The Fengyun Meteorological Satellite Ground Application System generates more than 90 Earth observation products every day, producing more than 10TB of daily data volume. The FY Satellite Data Center has continuously stored Earth observation data, beginning when FY-1A successfully launched in 1988, to today. More than 12PB of archived satellite data exists in the database through more than 30 years.
“Several approaches for FY satellite data access have been developed for real-time users, scientific researchers, and public users.” said Dr. Peng Zhang, the deputy director of National Satellite Meteorological Center of China Meteorological Administration. “All FY satellite data products are open to the world users and free to download.”
Dr. Zhang is also the corresponding author of a data description article recently published in Advances in Atmospheric Sciences. The article showcases FY data products used to observe wildfires, lightning, vegetation indices, aerosol products, soil moisture, and precipitation estimation. All of these metrics have been validated with in-situ observations and have been cross referenced with other well-known satellite products.
The European Centre for Medium-Range Weather Forecasts (ECMWF) and weather forecasting agencies in China have assimilated the wide array of FY data into many numerical weather prediction (NWP) models. Since the 1990s, coupled meteorological satellites and numerical models have changed the way scientists understand the Earth. As numerical weather prediction and Earth system models continue to evolve, meteorological satellites will play a more important role in the future of Earth sciences.

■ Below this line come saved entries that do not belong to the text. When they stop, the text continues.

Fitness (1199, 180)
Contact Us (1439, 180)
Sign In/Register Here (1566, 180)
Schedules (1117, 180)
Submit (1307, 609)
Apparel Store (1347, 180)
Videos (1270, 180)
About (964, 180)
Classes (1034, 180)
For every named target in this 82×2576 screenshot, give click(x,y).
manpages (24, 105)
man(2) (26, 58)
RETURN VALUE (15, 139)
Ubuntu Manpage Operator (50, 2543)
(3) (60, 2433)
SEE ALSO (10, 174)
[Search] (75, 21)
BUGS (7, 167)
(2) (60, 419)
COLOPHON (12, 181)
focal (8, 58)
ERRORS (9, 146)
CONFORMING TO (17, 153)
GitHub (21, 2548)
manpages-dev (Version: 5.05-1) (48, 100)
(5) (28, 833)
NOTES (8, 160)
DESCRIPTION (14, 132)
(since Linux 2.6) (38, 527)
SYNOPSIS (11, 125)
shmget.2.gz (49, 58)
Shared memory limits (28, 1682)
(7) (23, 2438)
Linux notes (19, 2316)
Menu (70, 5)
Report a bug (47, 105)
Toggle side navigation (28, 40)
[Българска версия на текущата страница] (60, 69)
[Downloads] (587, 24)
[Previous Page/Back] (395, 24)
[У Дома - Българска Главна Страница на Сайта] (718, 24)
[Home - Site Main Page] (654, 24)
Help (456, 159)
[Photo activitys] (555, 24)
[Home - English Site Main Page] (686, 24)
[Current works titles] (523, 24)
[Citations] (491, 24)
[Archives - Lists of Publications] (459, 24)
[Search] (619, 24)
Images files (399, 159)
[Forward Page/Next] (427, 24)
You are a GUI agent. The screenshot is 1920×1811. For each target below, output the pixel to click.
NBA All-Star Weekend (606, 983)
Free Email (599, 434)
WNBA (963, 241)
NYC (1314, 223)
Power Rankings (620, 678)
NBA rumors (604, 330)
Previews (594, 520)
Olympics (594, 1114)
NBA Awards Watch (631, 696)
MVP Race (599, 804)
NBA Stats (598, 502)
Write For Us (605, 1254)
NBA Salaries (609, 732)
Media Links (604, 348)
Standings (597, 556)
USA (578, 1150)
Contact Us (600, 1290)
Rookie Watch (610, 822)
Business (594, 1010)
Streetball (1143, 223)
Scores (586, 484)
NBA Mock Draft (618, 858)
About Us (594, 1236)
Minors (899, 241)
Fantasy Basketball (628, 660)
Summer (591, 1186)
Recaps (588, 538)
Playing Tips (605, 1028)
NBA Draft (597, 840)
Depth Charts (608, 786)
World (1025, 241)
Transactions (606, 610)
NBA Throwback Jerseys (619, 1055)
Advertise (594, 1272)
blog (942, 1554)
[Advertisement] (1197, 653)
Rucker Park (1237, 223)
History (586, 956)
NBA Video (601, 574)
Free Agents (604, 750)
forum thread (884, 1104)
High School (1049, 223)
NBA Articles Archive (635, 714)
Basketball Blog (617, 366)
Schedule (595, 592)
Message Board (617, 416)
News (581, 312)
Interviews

“FY is included in the World Meteorological Organization’s global operational meteorological satellite sequence. It provides data and products to more than 110 countries and regions as well as 2,700 broadcasting users.” Dr. Zhang added. “We have been working with scientists from ECMWF, UK MetOffice, and other countries to improve data verification and application. We welcome scientists and forecasters all over the world to use FY data.”